I used two terms; "the young" and "the innocent at any age". By "the innocent at any age" I had in mind, for instance, a young priest or a novice nun who might be of full legal age but has never
seen the evil side of life and might come across it by accident; left behind in, say, the dentist's waiting room.
Having defined the Act, I had to make a list of activities, which appears in the Bill, engaged in circulating the obscenities. It can be
imported; it can be manufactured in this country; it can be reproduced by some photographic process after it has been manufactured; and so forth.

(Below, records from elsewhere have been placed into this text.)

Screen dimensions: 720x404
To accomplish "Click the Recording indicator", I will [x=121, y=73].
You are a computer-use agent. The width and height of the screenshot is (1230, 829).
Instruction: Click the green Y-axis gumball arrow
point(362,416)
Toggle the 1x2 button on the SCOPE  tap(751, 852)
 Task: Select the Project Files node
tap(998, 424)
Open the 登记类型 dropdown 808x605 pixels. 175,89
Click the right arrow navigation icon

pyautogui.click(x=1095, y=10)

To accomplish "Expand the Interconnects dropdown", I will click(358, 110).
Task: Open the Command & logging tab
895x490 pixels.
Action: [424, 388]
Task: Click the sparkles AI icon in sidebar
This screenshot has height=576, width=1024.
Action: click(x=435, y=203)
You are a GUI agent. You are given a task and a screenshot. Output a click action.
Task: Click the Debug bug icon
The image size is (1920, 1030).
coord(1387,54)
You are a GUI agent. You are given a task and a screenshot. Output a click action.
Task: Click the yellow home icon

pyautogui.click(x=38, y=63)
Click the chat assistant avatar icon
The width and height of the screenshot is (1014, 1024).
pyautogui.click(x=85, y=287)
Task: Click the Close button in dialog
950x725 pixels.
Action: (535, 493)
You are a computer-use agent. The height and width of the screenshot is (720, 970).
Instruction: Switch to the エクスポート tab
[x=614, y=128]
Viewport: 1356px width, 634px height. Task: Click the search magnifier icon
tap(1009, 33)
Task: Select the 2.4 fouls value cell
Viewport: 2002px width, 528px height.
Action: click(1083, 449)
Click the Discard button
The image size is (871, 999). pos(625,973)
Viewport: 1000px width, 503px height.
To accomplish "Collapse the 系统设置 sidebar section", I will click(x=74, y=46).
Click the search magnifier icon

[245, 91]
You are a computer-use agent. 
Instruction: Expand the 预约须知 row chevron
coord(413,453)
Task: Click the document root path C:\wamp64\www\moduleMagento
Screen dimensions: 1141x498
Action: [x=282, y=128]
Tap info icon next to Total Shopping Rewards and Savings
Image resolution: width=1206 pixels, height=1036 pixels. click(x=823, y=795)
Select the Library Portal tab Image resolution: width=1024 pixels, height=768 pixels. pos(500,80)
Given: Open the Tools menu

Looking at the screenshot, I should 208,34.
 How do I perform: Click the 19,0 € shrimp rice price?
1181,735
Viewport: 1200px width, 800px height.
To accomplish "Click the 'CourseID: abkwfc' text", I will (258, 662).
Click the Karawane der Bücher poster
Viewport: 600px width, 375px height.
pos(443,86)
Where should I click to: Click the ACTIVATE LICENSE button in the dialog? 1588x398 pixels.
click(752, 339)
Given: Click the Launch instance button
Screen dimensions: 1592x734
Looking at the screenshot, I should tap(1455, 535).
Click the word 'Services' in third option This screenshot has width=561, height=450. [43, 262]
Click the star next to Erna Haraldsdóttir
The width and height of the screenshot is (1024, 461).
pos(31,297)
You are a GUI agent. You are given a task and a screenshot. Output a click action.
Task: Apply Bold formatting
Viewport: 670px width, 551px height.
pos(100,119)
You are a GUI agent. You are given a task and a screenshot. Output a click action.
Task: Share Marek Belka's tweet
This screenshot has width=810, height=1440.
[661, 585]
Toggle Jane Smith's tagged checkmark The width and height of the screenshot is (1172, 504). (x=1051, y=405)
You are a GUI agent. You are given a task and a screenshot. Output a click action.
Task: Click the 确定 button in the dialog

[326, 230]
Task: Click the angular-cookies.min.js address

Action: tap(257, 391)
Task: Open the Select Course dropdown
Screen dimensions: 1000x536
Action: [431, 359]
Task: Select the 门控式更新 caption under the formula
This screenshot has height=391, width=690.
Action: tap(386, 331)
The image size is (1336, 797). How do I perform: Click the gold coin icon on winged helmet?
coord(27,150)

It is another list.
I beg to move That the Bill be now read a second time.--(The Earl of Halsbury.) Viscount Brentford:
My Lords, I congratulate the noble Earl on his tenacity in returning to this subject once again and bringing it before your Lordships. He has been working on it for many years. I congratulate him also on his research enabling him to list in the Bill
some 40 nouns and phrases. I further congratulate him on his opening speech and hope that the swan will continue to sing on many occasions, at least during the coming year.
The noble Earl said that, for him, the subject went back to 1994. I can claim
that, for me, the subject goes back to the 1950s when my father, as a Member of another place, was a member of a committee which led to the Obscene Publications Act 1959.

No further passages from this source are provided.